As some of the readers on here might know, I work at a treatment center in greater Portland, Maine. We specialize in MAT. Being in recovery myself, I am a peer specialist, so I work one-on-one with our MAT patients who are also trying to abstain from the use of whichever habit-forming, usually illicit substance that enabled them to start coming to us in the first place. This is a generalized version of the last, most successful pathway I took towards long-term sobriety five years ago, myself. My personal experiences most certainly aid in my effectiveness in connecting with the patients here. I truly love my job.
This past week, however, well, let’s just say, I am glad that it is over. Tuesday morning, my nurse care manager called me into his office to inform me that a well-known patient from our facility had died. This is very, very sad. However, it happens. It is definitely not the first time it has happened in my time here. Being in the substance abuse field, particularly in Maine, where drug overdose deaths are rampant right now, this type of news is unfortunately commonplace.
I was abruptly told, though, that the patient, a very frail, sick, diminutive, older man was killed at the hands of another patient, who was also his roommate. Moreover, this roommate/patient was 30+ years his junior, and it’s looking like the two men were almost completely mentally obliterated due to this liquid benzodiazepine that has been surging and slinking through the streets of greater Portland and southern Maine for, realistically, probably close to three years now (yes, years).
Courtesy of BlueLight.org. This is what liquid benzos coming from the street might look like.
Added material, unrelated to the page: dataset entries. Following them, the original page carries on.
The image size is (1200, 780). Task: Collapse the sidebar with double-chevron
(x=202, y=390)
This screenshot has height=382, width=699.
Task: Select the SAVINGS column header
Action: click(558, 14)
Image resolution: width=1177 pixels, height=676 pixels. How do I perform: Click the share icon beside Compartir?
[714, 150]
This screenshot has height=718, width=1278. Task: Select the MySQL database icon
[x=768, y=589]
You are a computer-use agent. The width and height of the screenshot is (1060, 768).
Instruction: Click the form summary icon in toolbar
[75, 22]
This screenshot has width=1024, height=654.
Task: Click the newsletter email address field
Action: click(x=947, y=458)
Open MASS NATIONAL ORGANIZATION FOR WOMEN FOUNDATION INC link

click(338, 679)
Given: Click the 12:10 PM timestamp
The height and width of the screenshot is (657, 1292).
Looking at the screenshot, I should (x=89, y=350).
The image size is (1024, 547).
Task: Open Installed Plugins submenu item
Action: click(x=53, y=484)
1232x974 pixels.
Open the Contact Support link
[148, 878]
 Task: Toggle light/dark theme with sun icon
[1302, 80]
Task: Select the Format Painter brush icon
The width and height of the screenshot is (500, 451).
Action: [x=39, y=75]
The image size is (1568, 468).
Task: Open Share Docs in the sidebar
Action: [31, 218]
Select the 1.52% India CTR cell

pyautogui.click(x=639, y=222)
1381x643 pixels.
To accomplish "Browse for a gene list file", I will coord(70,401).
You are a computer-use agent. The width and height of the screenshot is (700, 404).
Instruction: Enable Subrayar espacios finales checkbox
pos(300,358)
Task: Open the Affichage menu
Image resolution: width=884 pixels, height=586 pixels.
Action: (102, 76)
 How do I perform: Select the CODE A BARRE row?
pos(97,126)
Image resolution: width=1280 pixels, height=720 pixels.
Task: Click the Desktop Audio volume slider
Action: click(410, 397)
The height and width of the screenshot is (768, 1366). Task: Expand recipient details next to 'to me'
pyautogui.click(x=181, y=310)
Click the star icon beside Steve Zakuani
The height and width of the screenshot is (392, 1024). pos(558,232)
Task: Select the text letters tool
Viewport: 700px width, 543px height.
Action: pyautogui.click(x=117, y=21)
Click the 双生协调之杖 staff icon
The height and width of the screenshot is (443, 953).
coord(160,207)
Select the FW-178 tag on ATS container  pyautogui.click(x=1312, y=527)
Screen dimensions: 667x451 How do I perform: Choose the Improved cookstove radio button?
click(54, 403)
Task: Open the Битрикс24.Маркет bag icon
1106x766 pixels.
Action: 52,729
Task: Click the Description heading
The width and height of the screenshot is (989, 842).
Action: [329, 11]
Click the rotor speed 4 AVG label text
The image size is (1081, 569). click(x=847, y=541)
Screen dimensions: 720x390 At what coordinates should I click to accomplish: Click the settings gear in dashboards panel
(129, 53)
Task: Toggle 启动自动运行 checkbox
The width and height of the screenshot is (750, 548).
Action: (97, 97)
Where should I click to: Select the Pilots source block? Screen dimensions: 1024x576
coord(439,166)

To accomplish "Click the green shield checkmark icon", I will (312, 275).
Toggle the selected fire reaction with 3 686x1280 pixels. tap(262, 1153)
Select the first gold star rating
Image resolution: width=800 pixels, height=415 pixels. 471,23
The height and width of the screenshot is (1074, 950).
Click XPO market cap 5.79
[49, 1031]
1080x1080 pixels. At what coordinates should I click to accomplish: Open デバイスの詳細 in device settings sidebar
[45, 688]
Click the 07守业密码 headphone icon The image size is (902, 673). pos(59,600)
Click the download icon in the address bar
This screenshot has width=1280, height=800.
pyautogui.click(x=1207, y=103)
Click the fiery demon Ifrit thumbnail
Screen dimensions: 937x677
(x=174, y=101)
The reason that I write about this, apart from an unvarnished desire to simply air out my mind, is that I want to at least help in starting that necessary conversation that we all need to start having about the risks and flat-out dangers associated with benzodiazepines, or benzos for short. Illicit, homemade versions are basically just as common now, too, and most likely 10 times as potent (and thence dangerous). And you know, this is not the first time that I examine how potentially disastrous the effects of benzos can be. I’ll keep mentioning it, too. I just don’t know why the mainstream U.S. media hasn’t caught up yet, quite frankly. And to be honest, I don’t have much faith in this media. Whether you’re watching local headlines, cable news shows, reading a paper through an app, whatever, I think the media is completely laden with ulterior motives these days, precisely because they have such a broad reach with citizens.
The focus for the last 10 or so years seems to rest on the perpetual “opioid crisis,” which, I agree–it is awful. And readers of this blog know well that this nationwide, infinitely tragic epidemic is more than just an epidemic to me. This is my life; I’ll never stop fighting and advocating for the struggling addict because that’s what I was once. However, the dark and ominous matter pertaining to the illicit abuse (and dependency) of benzos absolutely needs to make its way to the table where everyone meets to talk, wherever it is.